Tindak Kekerasan di Manggarai
Oleh Frans Anggal
Warga Desa Bulan dan Wangkung, Kecamatan Ruteng, Kabupaten Manggarai, mengawali 2010 dengan tindak kekerasan. Mulanya pekelahian antar-pemuda kedua desa. Ujungnya perusakan rumah seorang warga Desa Bulan. Rumah itu diduga sebagai kediaman salah seorang pemuda yang terlibat pekelahian. Demikian laporan Flores Pos Senin 4 Januari 2010.
Rumah jadi sasaran. Hampir selalu begitu pada banyak amuk massa. Seolah-olah berlaku ‘hukum’: kau tak kudapat, rumahmu kusikat. Aneh. Yang bermasalah manusia, yang jadi sasaran koq rumah. Kenapa? Psikologi punya jawaban. Boleh jadi ini semacam pelampiasan rasa agresi kepada sasaran pengganti karena sasaran utama tidak ditemukan.
Rasa agresi itu semacam ketegangan. Ketegangan harus dilepaskan. Kalau tidak, ia berbalik ke diri orang itu sendiri dan tertanam dalam sistem ototnya. Risikonya, orang itu bisa stres, pingsan, dll. Maka, kalau sasaran utama tidak ditemukan, diperlukan sasaran pengganti. Dalam konflik warga Desa Bulan dan Wangkung, sasaran pengganti itu rumah si pemuda. Pemudanya lolos, rumahnya dirusakkan.
Secara psikologis, mengalihkan sasaran, bisa dimengerti. Malah perlu sebagai cara melepaskan ketegangan. Yang sering jadi masalah, sasaran pengganti itu tidak pas. Asal habok saja. Maka, dampaknya sering lebih besar daripada persoalan pokoknya. Kalau pelampiasan kemarahan itu tindak pidana, urusannya akan panjang. Tidak jarang berujung dengan penjara.
Dalam melampiaskan kemarahan, ada baiknya kita belajar dari para demonstran. Ketika marah pada presiden, mereka tidak menjadikan rumah presiden sasaran pengganti. Mereka bikin orang-orangan pengganti presiden, lalu orang-orangan itu mereka teriaki, mereka injak, mereka bakar, dst. Rasa agresi mereka tersalurkan. Dampak hukumnya kurang bahkan tidak ada, dibandingkan kalau mereka menyerbu kediaman presien dan merusaknya seperti dilakukan warga Desa Wangkung.
Ada perbedaan sikon, tentu, yang membuat aksi warga Desa Wangkung tidak mirip aksi para demonstran. Kendati demikian, pertanyaan kita tidak berhenti. Kenapa, hampir selalu, rumah yang jadi sasaran pengganti? Ini mungkin tidak bisa dijawab oleh psikologi.
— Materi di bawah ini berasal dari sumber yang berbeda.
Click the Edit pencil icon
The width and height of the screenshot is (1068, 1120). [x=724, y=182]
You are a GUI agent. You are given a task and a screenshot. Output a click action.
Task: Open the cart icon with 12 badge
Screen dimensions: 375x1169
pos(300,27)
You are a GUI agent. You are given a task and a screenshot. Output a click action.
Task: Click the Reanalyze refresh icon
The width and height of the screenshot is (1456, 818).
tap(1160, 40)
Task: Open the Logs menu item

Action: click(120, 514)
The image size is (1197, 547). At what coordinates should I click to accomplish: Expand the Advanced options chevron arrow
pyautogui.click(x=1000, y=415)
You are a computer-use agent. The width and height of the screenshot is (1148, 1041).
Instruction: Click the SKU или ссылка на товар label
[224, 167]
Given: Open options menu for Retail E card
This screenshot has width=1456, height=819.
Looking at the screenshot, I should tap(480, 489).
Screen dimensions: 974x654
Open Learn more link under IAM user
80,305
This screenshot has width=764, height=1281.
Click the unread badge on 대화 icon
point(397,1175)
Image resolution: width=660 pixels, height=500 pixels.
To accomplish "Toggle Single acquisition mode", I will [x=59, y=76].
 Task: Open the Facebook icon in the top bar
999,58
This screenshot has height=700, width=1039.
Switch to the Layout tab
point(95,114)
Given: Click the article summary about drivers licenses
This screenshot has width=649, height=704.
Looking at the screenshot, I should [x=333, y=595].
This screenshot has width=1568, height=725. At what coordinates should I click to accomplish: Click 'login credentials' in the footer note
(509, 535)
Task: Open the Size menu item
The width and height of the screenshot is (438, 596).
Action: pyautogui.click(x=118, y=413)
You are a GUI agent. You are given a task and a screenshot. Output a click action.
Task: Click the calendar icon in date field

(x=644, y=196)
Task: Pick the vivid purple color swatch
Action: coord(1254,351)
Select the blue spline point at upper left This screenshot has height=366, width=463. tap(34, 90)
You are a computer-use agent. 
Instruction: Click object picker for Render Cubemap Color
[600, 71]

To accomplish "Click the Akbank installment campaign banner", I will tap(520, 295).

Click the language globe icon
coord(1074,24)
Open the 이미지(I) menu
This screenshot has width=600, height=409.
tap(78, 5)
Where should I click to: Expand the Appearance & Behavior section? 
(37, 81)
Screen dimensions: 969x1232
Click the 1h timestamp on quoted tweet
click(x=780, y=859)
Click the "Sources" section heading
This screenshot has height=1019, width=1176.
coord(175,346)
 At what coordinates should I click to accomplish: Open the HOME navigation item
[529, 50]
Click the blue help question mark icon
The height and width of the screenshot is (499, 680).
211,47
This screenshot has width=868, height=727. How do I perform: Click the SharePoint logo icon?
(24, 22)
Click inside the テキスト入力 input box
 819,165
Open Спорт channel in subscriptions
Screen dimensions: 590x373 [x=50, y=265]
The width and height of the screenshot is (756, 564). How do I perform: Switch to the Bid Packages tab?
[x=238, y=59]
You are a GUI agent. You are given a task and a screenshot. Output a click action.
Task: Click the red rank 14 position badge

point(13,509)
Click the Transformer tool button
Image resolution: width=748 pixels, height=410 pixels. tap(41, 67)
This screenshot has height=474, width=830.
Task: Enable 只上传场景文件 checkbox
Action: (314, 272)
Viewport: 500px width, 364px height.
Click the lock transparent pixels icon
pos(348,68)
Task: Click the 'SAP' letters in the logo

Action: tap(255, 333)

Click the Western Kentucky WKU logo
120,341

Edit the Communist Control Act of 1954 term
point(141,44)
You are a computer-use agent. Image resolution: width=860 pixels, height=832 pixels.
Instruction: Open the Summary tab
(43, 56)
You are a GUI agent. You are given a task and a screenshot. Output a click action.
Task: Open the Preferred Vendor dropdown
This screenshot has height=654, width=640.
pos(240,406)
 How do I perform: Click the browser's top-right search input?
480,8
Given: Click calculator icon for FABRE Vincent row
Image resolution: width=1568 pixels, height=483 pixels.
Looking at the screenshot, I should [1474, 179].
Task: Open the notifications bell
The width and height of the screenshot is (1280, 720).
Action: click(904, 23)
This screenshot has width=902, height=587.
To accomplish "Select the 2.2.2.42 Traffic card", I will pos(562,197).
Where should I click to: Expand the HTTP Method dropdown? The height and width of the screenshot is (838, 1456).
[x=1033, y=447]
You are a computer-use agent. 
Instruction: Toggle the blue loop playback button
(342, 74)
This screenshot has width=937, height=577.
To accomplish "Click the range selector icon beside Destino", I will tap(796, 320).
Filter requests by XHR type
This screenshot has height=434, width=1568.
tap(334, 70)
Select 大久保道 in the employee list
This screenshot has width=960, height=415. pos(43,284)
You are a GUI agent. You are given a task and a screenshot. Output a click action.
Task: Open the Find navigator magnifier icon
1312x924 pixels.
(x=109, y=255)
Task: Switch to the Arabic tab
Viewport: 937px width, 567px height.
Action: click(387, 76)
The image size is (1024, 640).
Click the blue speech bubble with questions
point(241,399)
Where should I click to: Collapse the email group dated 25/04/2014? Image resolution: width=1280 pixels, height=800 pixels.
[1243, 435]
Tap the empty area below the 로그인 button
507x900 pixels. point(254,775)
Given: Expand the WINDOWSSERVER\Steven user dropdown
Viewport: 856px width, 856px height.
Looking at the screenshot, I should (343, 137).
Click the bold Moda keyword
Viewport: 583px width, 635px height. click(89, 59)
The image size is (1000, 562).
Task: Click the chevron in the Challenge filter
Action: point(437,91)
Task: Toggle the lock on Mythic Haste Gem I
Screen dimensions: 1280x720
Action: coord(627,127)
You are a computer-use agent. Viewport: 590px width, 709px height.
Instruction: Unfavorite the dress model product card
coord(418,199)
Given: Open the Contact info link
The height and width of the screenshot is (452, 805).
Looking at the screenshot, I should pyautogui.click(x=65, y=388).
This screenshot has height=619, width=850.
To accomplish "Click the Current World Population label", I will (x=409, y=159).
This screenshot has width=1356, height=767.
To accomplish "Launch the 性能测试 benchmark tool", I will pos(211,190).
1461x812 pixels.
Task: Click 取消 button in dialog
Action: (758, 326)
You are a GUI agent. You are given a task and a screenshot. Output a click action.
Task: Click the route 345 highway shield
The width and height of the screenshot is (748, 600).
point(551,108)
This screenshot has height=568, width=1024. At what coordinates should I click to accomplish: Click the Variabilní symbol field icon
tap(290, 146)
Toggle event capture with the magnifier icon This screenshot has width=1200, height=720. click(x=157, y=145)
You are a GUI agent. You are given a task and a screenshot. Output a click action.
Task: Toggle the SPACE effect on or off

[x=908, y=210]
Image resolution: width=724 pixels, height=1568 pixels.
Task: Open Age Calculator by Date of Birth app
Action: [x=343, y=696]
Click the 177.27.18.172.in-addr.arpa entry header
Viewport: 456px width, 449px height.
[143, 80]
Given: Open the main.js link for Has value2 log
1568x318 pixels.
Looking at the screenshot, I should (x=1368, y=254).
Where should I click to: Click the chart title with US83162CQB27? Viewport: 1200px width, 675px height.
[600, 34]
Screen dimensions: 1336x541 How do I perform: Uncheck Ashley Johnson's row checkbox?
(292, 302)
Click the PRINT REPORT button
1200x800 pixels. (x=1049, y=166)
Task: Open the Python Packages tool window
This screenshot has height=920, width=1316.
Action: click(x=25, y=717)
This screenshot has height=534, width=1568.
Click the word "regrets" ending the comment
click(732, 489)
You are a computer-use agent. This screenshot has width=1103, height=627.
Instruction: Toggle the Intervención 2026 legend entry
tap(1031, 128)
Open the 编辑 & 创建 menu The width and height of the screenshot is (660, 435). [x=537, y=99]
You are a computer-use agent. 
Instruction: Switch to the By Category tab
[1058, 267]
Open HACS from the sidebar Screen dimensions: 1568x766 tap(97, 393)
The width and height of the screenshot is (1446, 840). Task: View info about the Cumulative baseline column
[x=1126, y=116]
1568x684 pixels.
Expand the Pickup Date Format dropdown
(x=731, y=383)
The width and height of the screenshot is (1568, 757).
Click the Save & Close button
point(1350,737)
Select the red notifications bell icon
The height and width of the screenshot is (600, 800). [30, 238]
Coba kita serahkan ke ilmu lain: fenomenologi.
O.F.Bollnow, yang meneliti dan menulis buku tentang manusia dan ruang (1963) memberikan analisis fenomenologis tentang permukiman dan perumahan. Rumah atau tempat kediaman adalah pusat. Sejak bumi tidak lagi jadi pusat universum dan tidak ada negara yang bisa menganggap diri sebagai pusat dunia, tinggal hanya satu pusat dalam dunia luas, yaitu rumah.
Rumah ialah unsur yang memberi kemungkinan untuk dinamika dasar dari eksistensi manusia, yaitu pergi dan pulang. Pergi artinya masuk ke hal lain atau asing. Pulang artinya berada kembali dalam hal yang dialami sebagai milik kita sendiri (M.A.W. Brouwer, 1983). Milik di sini ialah tempat-diam. Bertempat-diam tidak terjadi otomatis. Mempunyai rumah belum tentu berarti mempunyai pusat yang menarik saat kita pulang. A house is not a home. Maka, manusia harus belajar jadikan rumah (house) sebagai habitat (home). Yaitu: tempat kita bisa berakar, ada perlindungan dan keamanan, yang membuat kita betah (at home).
Dari sisi tilik fenomenologis ini, merusak rumah sama dengan mencerabut seseorang dari tempatnya berakar. Demikian pula, menjadikan rumah sasaran pengganti pelampian kemarahan merupakan tindakan biadab. Para pelaku perusakan harus ditindak tegas.